Just found this at Walmart for .89 a bag. Ingredients:Freeze Dried Strawberry and Bananas. Has anyone tried his? If it's safe, it'll be alot less than the Oxbow Strawberry treats. They have a website. www.brothersallnatural.com.


----------



## sbaxter (Jan 9, 2010)

HeHe am laughing cos i fancy them myself:roflmao: i cant see why they wouldnt be ok for buns being 100% fruit .I`d just becareful not to give too much as i wonder if they shrink a little as they freeze them so maybe a little concentrated ? but really i`ve know idea, personally i`d have chucked loads in my trolley anyway !!:biggrin2:

Edted to say love:inlove: Walmart and spend at least a whole day there when on holiday sad but true because "supermarkets" here as we call them are small and boring,it`s like a theme park for even the kids get excited about it LOL


----------



## jcottonl02 (Jan 9, 2010)

Freeze drying is only removal of all water, so it's just essentially fruit with no water, which should be fine, but maybe a more knowledgable person can check it.
Bet the buns go crazy for them!


----------



## Hazel-Mom (Jan 9, 2010)

Hazel goes crazy for them.
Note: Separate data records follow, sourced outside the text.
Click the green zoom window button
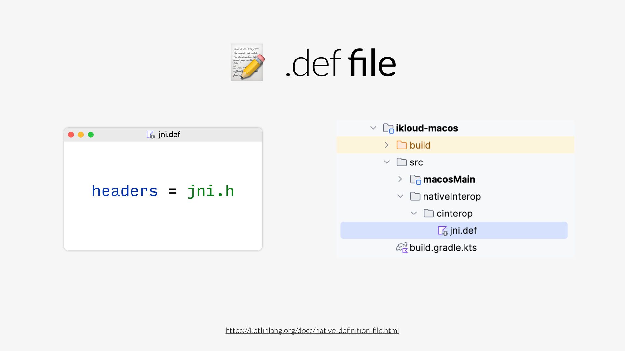Viewport: 625px width, 351px height. [91, 135]

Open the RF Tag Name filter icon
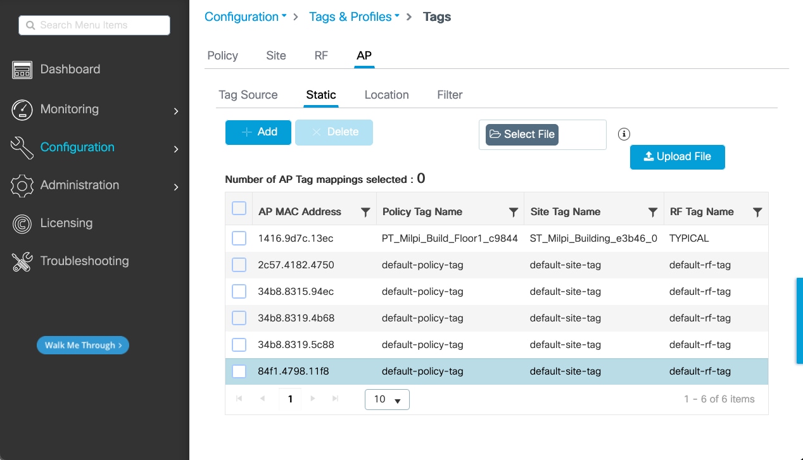point(757,213)
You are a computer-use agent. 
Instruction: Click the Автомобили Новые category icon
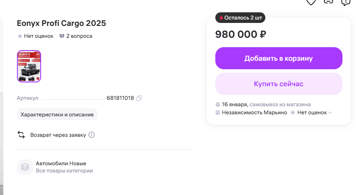[x=25, y=167]
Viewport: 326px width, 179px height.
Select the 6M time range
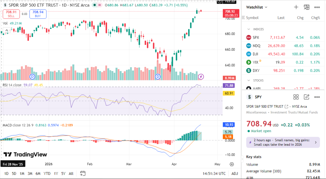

Not that brand, I get mine from Trader Joe's, but basically the same: just freezedried fruit.

They do shrink, so a little piece goes a long way.


----------



## kirbyultra (Jan 9, 2010)

Oh my gosh Helen that is such a great find!!! I have been looking for an oxbow banana replacement that is cheaper. I will look for this next time. Oxbow's is just freeze dries fruit like this, even though is says on the bg not intended for human consumption.


----------



## hln917 (Jan 9, 2010)

*sbaxter wrote: *


> Edted to say love:inlove: Walmart and spend at least a whole day there when on holiday sad but true because "supermarkets" here as we call them are small and boring,it`s like a theme park for even the kids get excited about it LOL


You guys have Walmart on your side of the pond? Have you ever been to Target? If you :heartsWalmart, wait till you walk into a Target then!
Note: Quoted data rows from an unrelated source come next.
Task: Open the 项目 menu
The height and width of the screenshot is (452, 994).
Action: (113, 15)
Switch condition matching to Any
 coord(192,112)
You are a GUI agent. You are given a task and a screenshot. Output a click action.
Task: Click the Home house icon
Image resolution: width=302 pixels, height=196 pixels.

Then for everyone's opinion. I just gave Sebastian one and it passed! All the other buns are so picky, they hate the dried fruit, only Craisins for them!


----------



## hln917 (Jan 9, 2010)

Helen, the prices from the website is pretty good. It'll end up being .91/bag, only .2 more and it's free Fed-ex shipping. They even have Asian Pear. Perhaps I'll get some for myself!


----------



## kirbyultra (Jan 9, 2010)

*hln917 wrote: *


> Helen, the prices from the website is pretty good. It'll end up being .91/bag, only .2 more and it's free Fed-ex shipping. They even have Asian Pear. Perhaps I'll get some for myself!
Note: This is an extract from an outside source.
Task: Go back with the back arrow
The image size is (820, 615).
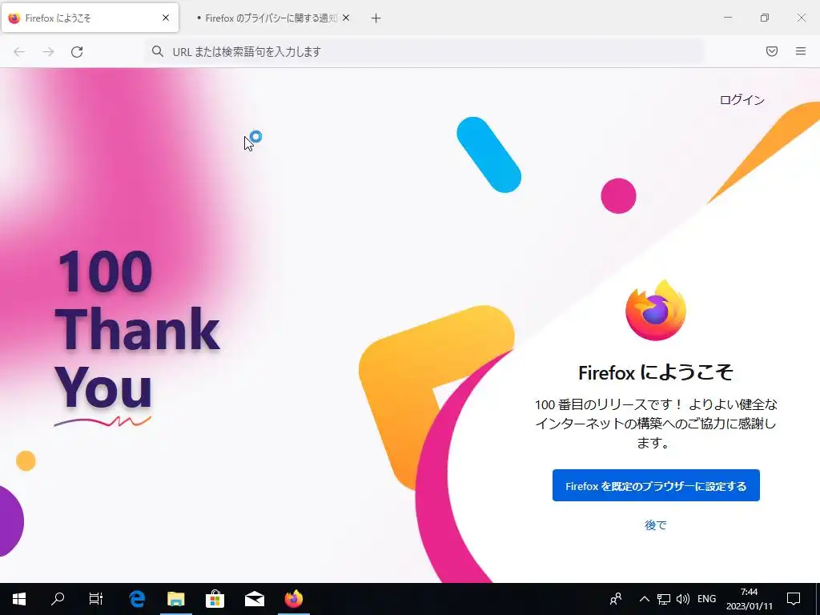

Wow, that is a big bulk ordering! I'll have to try 'em first to see if I like them LOL I don't feed my buns too many treats. Some days I don't give them treats at all unless I need to bribe them into doing something. But if I come across them at Walmart, will definitely be buying some!

I don't have Walmart or Target anywhere in the city. I have to go out to Long Island or come over to Jersey to get good stores. I often go to Edgewater to go to the Japanese supermarket, Mitsuwa. I also hit up Whole Foods, Pathmark and Target while I am there to make my tunnel fee worth it  It really does irk me that since living int he city I drive more than I ever did when I lived in Brooklyn. I don't even do my shopping in Manhattan because the prices are outrageous and parking is awful. Sometimes it almost makes sense to go live in New Jersey! My husband would hate it though.


----------



## sbaxter (Jan 10, 2010)

*hln917 wrote: *


> *sbaxter wrote: *
> 
> 
> > Edted to say love:inlove: Walmart and spend at least a whole day there when on holiday sad but true because "supermarkets" here as we call them are small and boring,it`s like a theme park for even the kids get excited about it LOL
> ...


No walmart here we go to Walmart when were in florida on holidays,don``t think we have target,i dont know what it is about american shops but we love them so much more to choose from :biggrin2:


----------